Born in Kiev, Russia, Louise Nevelson emigrated with her family to the United States in 1905. She studied painting at the Art Students League, New York City, from 1929 through 1930 and traveled to Munich in 1931 to study with Hans Hofmann. In the mid-1930s, she turned to sculpture. In 1944, a piece designed an abstract sculpture composed of wood was shown to the public for the first time. In her early work she uses traditional materials and processes, and the images are almost exclusively figures, as in Mountain Woman (1949-1950).
By the mid-1950s Nevelson had emerged as a significant force in American sculpture. She constructed free-standing and relief pieces in wood that was finished in a monochromatic hue. Black Majesty (1955) is a series of totemic events vertically projecting from a horizontal pedestal. At the same time, the presentation of her pieces became environmental in scope, and she often exhibited them under a common title or theme, for example, The Royal Voyage (1956) with jagged forms sprawled on the floor as well as mounted on pedestals, The Forest (1957), and Moon Garden plus One (1958).
Some comparisons have been made between Nevelson’s work of the 1950s and concurrent attitudes in American painting, such as abstract expressionism. However, her compositions—while at first glance open-ended and freely handled in their assembled state—exhibit greater control, both formally and in their mythopoetic intent. Like some contemporary sculptors, she used cast-off materials; but her ingenious framing and pedestal devices, such as the relief, the box, and the column, in addition to her painterly concerns with light and dark, set her apart.
By the end of the 1950s Nevelson had moved from black and natural surfaces to overall white in the memorable series Dawn’s Wedding Feast. The scale of this exhibition seemed to forecast her large single wall reliefs Homage to 6,000,000 I (1964) and Homage to the World (1966). She, again returned to wood painted black (triangular) in Silent Music I (1964).

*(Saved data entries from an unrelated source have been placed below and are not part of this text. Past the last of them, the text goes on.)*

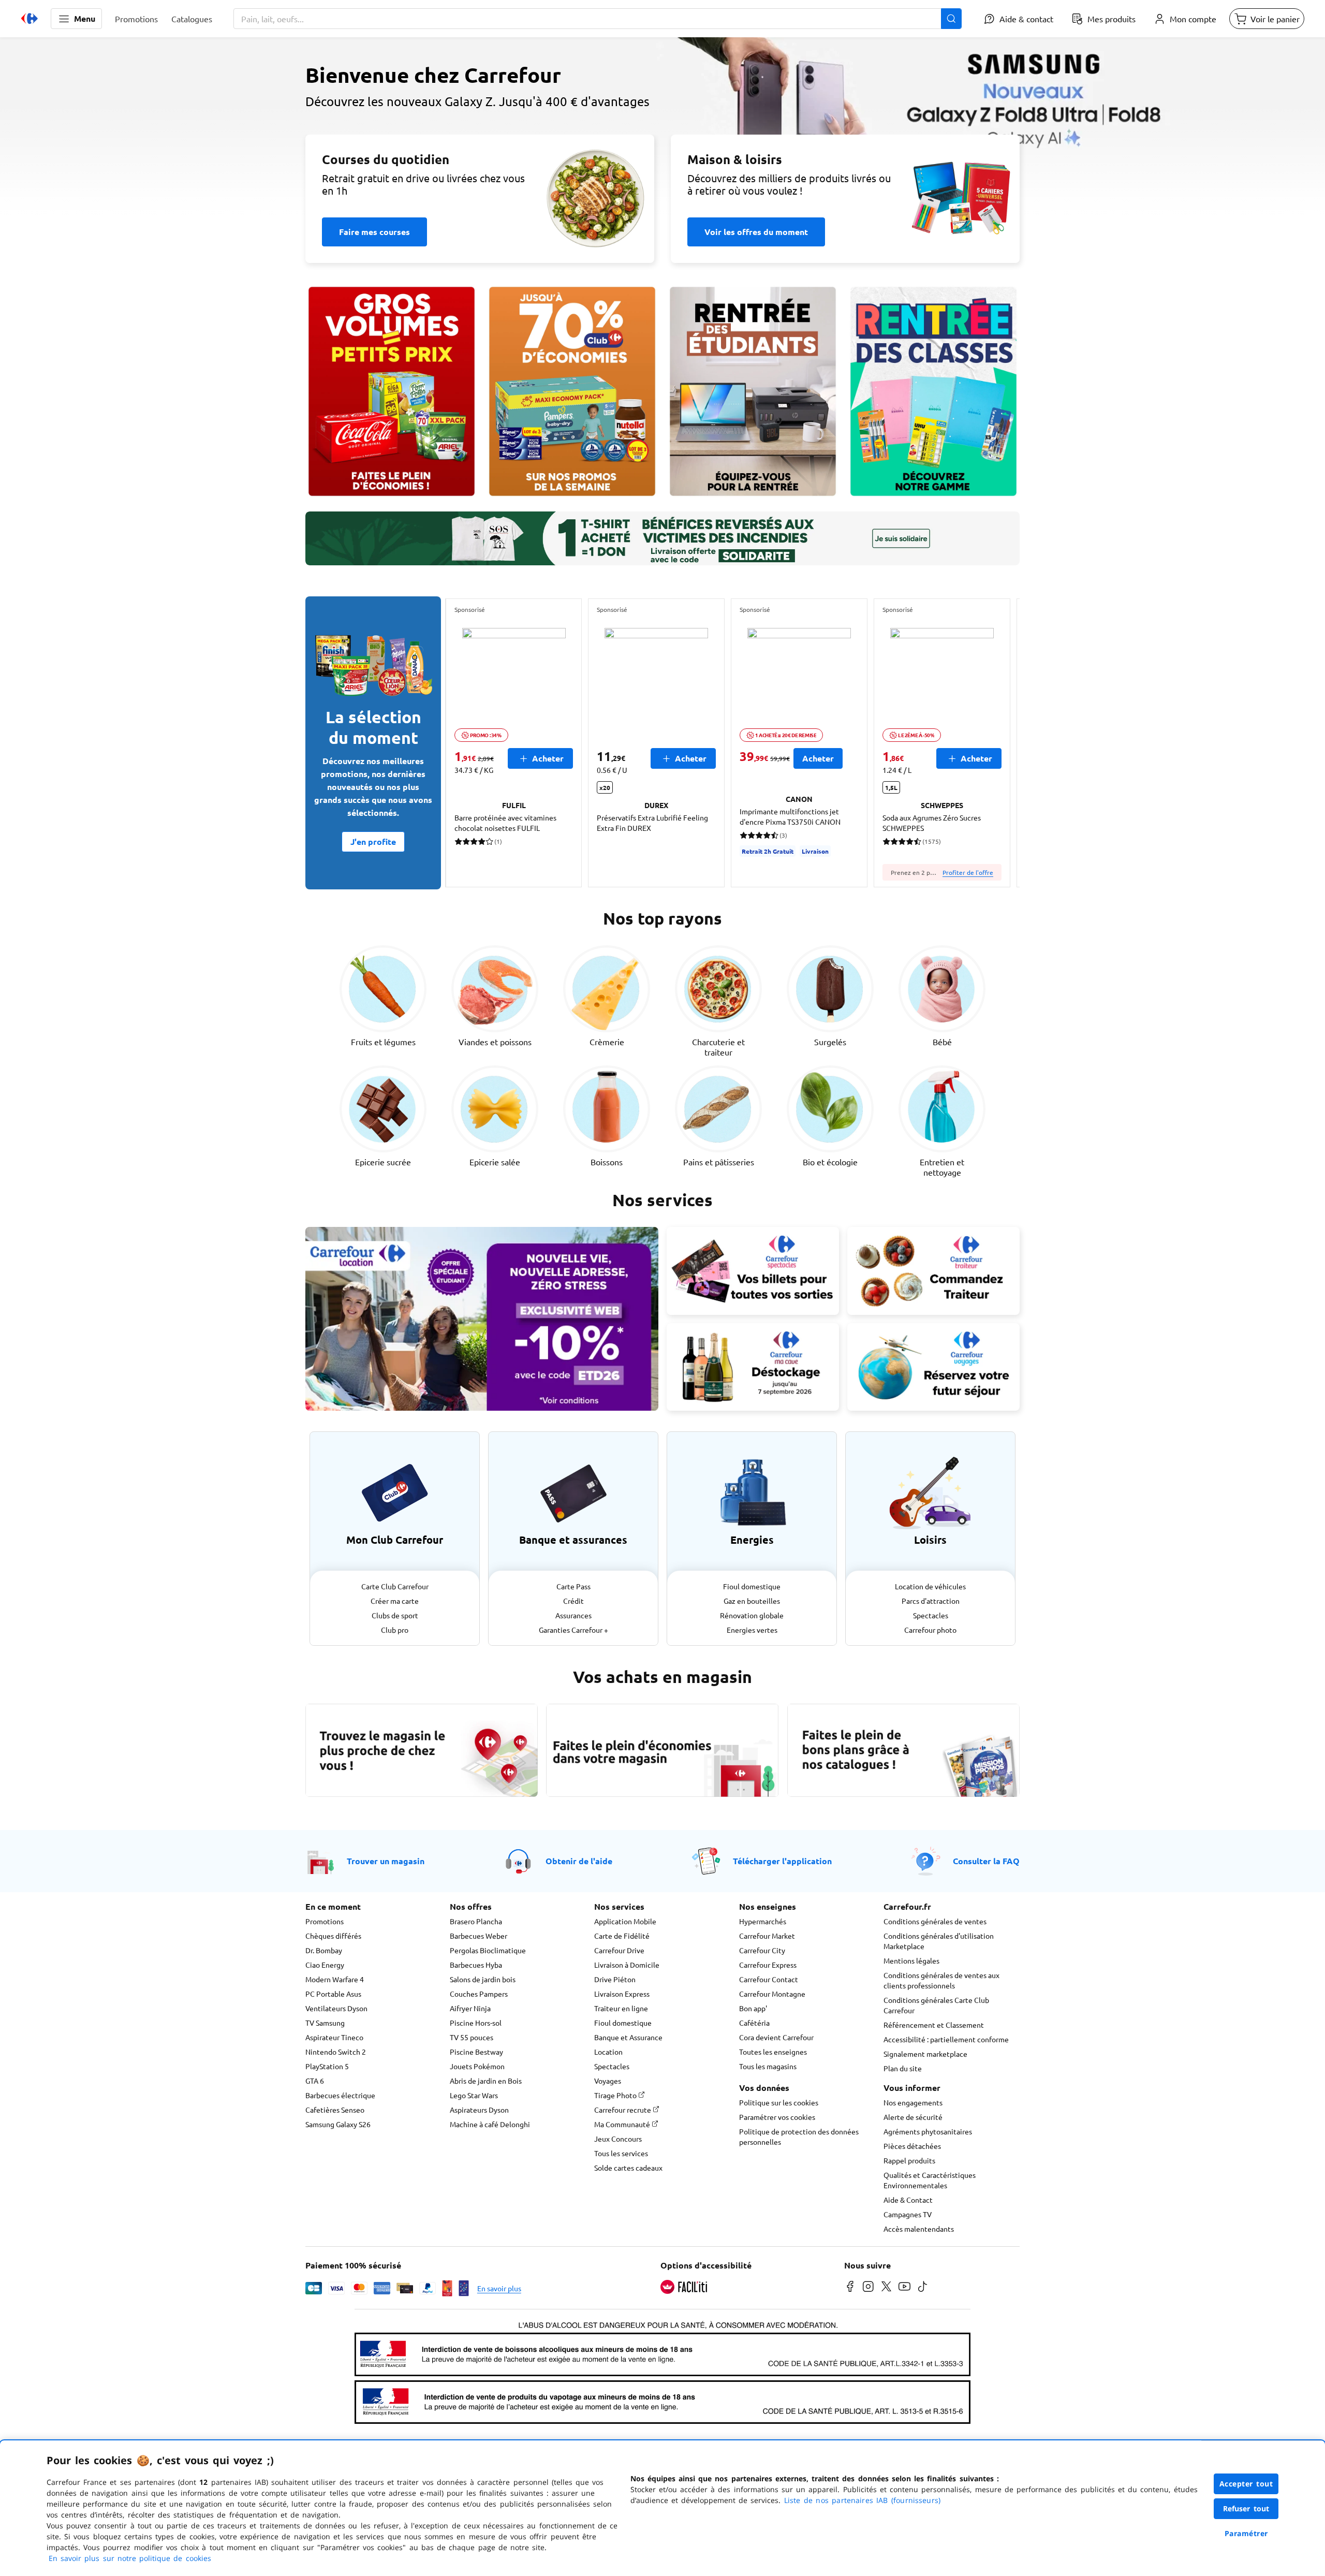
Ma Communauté (623, 2124)
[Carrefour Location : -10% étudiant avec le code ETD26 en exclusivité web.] (481, 1319)
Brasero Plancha (476, 1921)
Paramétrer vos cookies (777, 2116)
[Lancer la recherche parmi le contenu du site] (951, 18)
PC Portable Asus (333, 1993)
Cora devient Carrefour (776, 2037)
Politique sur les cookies (778, 2102)
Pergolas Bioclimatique (488, 1950)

In the mid-1960s Nevelson came to prefer compositions with fewer elements, more rigidly controlling the relief space. She turned to such new materials as black lucite, aluminum, and magnesium, as in Atmosphere and Environment. In Environment she achieved open, freestanding structures that are as concerned with volume as with mass. In her work of the late 1960s she used welded vertical shapes; however, she also continued to execute wood constructions.
Nevelson’s artwork of the mid-1970s, she utilized cast paper in Dawn’s Presence (1976). The early 1980s and mid-1980s, she worked with detailed PHSColograms in Keeping Time with Fashion (1983) and painted wood in Mirror Shadow XI (1985). Remembered for her natural abstract sculptures, her death in 1988 marked a significant loss to the world of art.